Die Verhaftung von zehn Tierschützern vergangene Woche sorgt für Kritik am Vorgehen der Behörden: Die grüne Tierschutzsprecherin Brigid Weinzinger empörte sich bei einer Pressekonferenz heute, dass den Festgenommenen bisher außer "einem Buttersäurenanschlag, dem Verkleben eines Schlosses sowie der Bedrohung einer Pressesprecherin eines Unternehmens" nichts zur Last gelegt wird.

"Dafür wurde eine nebulöse 'kriminelle Organisation' konstruiert", so Weinzinger.
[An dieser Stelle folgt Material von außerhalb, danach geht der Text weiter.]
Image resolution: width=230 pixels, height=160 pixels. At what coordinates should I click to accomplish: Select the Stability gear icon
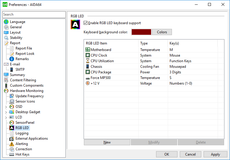point(6,38)
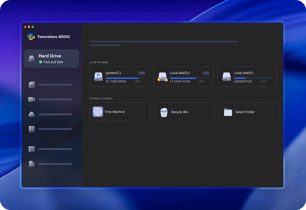This screenshot has height=210, width=306.
Task: Open the video camera sidebar icon
Action: 32,99
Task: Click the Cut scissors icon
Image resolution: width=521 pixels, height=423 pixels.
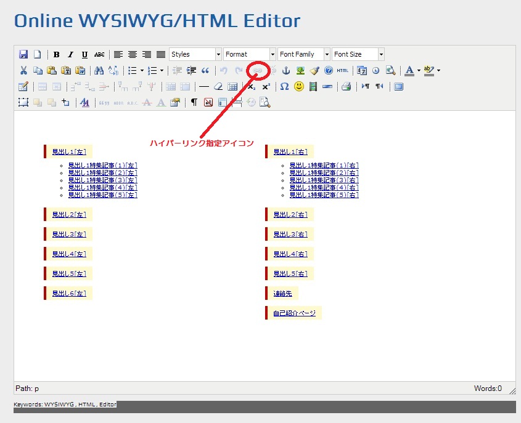Action: 23,70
Die Grüne forderte, jene Beschuldigten, denen keine konkreten Straftaten vorgeworfen werden, aus der U-Haft zu entlassen.
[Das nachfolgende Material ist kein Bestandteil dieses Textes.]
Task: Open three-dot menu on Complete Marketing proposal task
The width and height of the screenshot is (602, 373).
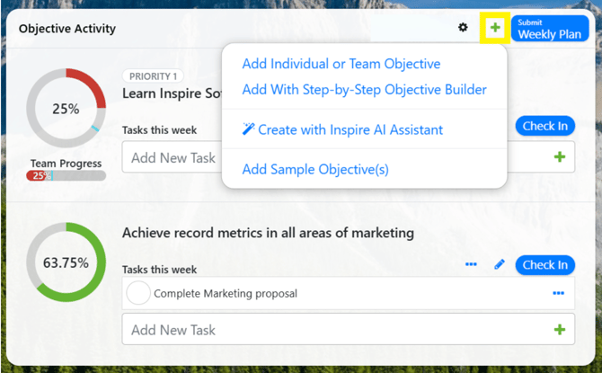Action: tap(558, 294)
DNA-Proben "nicht rechtskonform"
Eine Sprecherin der Rechtshilfe für die Verhafteten kritisierte zudem, dass zwei der Tierschützer gegen ihren Willen in der U-Haft unter Zwang DNA-Proben entnommen worden seien. "Das ist in ihren Fällen nicht rechtskonform", so die Sprecherin.
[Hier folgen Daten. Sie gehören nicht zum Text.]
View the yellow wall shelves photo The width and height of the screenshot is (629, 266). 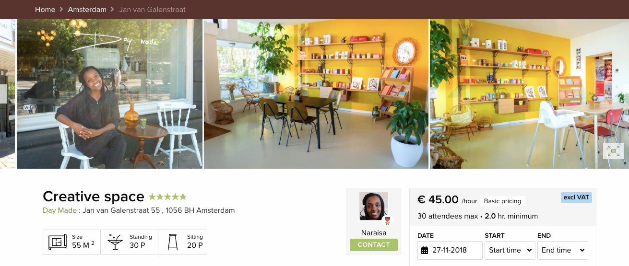pyautogui.click(x=316, y=94)
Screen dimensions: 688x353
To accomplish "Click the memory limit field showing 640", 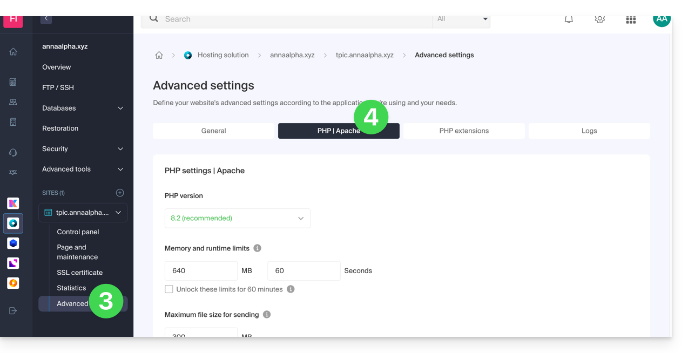I will click(200, 270).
Polizei nahm "Hundespielzeug" mit
Kein Verständnis zeigten die Sprecherin und Weinzinger auch für die Hausdurchsuchungen. Demnach hätten die Beamten nicht gezielt nach verdächtigen Gegenständen, Schriftstücken oder Datenträgern gesucht, sondern die Wohnungen "von oben nach unten umgedreht". Mitgenommen wurden neben Datenträgern und ganzen Mitgliederlisten auch "Hundespielzeug und Demoplakate".

Weinzingers Vermutung: Die Beamten hätten erhofft, bei den Durchsuchungen zufällig Funde zu machen, um ihren Vorwurf der "kriminellen Organisation" überhaupt erst zu untermauern. "Das ist in elf Jahren Polizeiarbeit offenbar nicht gelungen", so die Tierschutzsprecherin.

Grüne fordern Stellungnahme Platters
Neben der Enthaftung der Tierschützer, denen kein konkretes Delikt vorgeworfen wird, forderte Weinzinger eine öffentliche Erklärung des Innenministers Günther Platter (ÖVP) und von Justizministerin Maria Berger (SPÖ) zum Vorgehen der Behörden. "Die Grünen werden jedenfalls das Geschehen im Innenausschuss des Parlament thematisieren", sagte die Tierschutzsprecherin.